━━━━━ Listed records ━━━━━

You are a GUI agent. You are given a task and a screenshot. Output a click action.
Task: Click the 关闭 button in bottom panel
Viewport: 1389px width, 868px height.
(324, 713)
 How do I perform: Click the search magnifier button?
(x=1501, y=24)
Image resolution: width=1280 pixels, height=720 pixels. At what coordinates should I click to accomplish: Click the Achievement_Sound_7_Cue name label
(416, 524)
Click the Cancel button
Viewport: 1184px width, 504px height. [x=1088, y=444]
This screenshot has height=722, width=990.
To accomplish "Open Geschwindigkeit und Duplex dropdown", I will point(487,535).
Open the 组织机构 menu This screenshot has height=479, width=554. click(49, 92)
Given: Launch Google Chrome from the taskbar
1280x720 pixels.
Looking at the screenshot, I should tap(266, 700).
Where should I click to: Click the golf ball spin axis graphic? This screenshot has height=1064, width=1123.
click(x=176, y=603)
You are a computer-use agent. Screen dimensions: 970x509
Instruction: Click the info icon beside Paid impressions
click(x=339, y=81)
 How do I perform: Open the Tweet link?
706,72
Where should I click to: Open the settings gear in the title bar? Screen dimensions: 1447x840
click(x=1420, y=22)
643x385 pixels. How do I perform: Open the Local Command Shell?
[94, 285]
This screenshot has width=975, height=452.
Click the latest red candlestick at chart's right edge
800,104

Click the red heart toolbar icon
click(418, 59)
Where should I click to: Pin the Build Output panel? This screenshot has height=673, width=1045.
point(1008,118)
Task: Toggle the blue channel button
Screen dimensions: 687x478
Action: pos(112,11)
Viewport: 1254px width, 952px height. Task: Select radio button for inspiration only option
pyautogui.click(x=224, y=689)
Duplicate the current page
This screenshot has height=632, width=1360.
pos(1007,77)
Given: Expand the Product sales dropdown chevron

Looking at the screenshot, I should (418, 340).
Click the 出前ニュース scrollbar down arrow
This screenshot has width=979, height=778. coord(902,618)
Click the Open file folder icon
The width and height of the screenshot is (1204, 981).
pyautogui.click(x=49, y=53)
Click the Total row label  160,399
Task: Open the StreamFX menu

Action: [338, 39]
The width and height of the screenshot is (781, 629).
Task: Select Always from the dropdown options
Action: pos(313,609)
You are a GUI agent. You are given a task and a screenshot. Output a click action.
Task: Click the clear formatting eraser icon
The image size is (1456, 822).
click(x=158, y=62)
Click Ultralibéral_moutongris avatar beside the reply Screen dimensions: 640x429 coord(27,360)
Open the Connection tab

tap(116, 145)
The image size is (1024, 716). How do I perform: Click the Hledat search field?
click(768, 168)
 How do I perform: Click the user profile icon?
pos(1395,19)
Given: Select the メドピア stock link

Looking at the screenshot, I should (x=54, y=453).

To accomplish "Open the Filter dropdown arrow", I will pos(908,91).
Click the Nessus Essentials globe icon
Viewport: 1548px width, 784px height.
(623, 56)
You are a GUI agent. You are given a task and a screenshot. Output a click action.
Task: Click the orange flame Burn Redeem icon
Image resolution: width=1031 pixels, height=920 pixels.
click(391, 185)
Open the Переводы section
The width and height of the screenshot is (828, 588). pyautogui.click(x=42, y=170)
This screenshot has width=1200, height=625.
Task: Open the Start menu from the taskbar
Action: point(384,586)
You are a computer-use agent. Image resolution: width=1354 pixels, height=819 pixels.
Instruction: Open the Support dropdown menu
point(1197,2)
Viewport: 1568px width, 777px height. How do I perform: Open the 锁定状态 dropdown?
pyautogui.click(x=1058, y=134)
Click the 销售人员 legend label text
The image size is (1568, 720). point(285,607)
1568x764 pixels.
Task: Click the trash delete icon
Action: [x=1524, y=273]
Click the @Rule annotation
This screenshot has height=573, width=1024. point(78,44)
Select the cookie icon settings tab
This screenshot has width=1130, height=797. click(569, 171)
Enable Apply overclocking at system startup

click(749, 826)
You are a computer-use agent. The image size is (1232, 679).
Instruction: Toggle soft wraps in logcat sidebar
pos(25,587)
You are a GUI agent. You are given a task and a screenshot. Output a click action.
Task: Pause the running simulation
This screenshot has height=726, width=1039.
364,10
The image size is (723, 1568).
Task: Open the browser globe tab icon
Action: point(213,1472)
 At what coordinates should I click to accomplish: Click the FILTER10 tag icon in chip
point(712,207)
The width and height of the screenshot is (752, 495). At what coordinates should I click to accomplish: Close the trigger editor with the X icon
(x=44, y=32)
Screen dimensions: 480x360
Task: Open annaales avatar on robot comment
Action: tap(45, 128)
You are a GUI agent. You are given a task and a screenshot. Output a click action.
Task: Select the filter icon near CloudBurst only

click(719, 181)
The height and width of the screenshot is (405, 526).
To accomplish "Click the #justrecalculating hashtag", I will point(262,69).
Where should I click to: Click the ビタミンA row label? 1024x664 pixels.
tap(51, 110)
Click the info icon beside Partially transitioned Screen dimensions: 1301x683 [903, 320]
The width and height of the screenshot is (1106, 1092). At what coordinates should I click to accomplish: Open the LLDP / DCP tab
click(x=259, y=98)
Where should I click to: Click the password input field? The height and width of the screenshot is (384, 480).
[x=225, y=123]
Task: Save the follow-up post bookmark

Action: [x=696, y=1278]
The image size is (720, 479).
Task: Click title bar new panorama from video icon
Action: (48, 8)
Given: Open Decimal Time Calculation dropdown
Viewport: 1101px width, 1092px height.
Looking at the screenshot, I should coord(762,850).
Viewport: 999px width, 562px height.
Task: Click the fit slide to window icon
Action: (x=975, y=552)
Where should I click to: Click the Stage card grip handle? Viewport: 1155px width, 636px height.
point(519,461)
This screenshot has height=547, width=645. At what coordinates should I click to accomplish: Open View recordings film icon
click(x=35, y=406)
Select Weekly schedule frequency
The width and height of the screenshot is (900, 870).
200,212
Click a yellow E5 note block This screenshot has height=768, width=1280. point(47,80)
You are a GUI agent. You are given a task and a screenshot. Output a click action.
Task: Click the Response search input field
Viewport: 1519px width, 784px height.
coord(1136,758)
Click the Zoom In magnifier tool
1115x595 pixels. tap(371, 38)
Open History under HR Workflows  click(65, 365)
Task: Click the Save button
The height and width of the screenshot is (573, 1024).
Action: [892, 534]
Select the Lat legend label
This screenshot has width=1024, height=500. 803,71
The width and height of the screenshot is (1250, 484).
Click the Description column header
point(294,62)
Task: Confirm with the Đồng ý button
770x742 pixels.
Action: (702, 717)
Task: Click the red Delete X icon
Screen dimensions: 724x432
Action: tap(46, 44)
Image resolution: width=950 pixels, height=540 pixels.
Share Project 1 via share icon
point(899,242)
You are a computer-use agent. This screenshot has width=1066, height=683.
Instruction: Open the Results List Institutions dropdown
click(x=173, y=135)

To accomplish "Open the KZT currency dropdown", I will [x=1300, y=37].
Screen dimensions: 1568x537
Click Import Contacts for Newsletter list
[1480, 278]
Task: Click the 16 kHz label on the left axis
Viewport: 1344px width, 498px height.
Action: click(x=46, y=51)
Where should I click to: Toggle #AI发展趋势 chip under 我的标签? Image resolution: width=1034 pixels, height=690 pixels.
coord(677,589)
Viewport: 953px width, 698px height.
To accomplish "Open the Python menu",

━━━━━

◆ What needs to be done ◆
Which lines of the listing above contain the word "taskbar"? Select each one and copy it out.

◆ Response to the task ◆
Given: Launch Google Chrome from the taskbar
Task: Open the Start menu from the taskbar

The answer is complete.